▶ _WHAT THE TASK REQUIRES_
Copy the stretch of the listing below from the line containing "has width=641, height=360." through the line containing "pyautogui.click(x=201, y=56)", reproducing each line exactly, with both end lines included.

▶ _WORKING DATA_
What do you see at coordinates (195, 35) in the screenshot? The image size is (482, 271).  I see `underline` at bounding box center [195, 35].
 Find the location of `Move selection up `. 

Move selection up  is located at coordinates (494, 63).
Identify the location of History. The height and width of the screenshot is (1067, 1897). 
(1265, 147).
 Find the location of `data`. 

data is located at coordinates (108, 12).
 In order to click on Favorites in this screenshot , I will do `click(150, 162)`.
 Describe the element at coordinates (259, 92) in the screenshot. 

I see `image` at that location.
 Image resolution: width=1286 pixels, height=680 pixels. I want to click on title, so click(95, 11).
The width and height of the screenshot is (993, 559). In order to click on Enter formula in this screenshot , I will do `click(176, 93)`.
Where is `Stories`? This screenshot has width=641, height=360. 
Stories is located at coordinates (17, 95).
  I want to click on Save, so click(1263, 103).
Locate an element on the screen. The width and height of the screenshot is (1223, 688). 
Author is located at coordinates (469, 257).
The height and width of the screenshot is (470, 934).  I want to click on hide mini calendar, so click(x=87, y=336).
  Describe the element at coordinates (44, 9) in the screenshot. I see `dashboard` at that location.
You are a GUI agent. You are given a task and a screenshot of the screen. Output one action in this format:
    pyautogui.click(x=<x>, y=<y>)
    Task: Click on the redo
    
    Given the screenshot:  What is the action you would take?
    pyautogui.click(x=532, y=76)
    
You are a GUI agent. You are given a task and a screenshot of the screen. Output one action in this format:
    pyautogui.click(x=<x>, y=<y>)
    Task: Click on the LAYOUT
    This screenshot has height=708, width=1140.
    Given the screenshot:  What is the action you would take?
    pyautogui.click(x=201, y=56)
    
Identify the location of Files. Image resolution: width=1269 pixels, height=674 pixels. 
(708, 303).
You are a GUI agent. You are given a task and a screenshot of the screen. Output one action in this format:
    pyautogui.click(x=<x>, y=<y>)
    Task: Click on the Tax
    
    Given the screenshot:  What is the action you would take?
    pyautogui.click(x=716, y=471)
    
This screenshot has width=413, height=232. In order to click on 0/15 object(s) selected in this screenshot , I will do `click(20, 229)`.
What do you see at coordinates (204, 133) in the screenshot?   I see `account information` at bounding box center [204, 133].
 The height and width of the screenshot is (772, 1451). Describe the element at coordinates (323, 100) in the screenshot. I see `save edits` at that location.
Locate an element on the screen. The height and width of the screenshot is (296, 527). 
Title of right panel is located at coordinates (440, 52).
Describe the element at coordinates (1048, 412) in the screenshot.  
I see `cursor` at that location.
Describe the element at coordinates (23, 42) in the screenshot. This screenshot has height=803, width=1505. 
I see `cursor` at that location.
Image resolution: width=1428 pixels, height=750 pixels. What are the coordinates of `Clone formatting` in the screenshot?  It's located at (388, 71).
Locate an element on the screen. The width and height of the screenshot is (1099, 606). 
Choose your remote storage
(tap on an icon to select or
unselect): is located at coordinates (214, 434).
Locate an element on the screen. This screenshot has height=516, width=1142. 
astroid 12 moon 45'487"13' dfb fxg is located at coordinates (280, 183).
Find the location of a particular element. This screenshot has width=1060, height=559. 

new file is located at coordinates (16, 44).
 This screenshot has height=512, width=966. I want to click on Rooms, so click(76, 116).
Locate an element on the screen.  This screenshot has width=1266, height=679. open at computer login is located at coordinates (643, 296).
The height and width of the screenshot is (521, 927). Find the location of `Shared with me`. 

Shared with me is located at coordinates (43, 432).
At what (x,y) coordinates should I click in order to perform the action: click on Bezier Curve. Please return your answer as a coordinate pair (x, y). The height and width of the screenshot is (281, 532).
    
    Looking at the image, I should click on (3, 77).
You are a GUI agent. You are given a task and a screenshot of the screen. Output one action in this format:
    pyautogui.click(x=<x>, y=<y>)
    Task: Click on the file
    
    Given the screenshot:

▶ _RESULT BELOW_
Where is `Stories`? This screenshot has width=641, height=360. 
Stories is located at coordinates (17, 95).
  I want to click on Save, so click(1263, 103).
Locate an element on the screen. The width and height of the screenshot is (1223, 688). 
Author is located at coordinates (469, 257).
The height and width of the screenshot is (470, 934).  I want to click on hide mini calendar, so click(x=87, y=336).
  Describe the element at coordinates (44, 9) in the screenshot. I see `dashboard` at that location.
You are a GUI agent. You are given a task and a screenshot of the screen. Output one action in this format:
    pyautogui.click(x=<x>, y=<y>)
    Task: Click on the redo
    
    Given the screenshot:  What is the action you would take?
    pyautogui.click(x=532, y=76)
    
You are a GUI agent. You are given a task and a screenshot of the screen. Output one action in this format:
    pyautogui.click(x=<x>, y=<y>)
    Task: Click on the LAYOUT
    This screenshot has height=708, width=1140.
    Given the screenshot:  What is the action you would take?
    pyautogui.click(x=201, y=56)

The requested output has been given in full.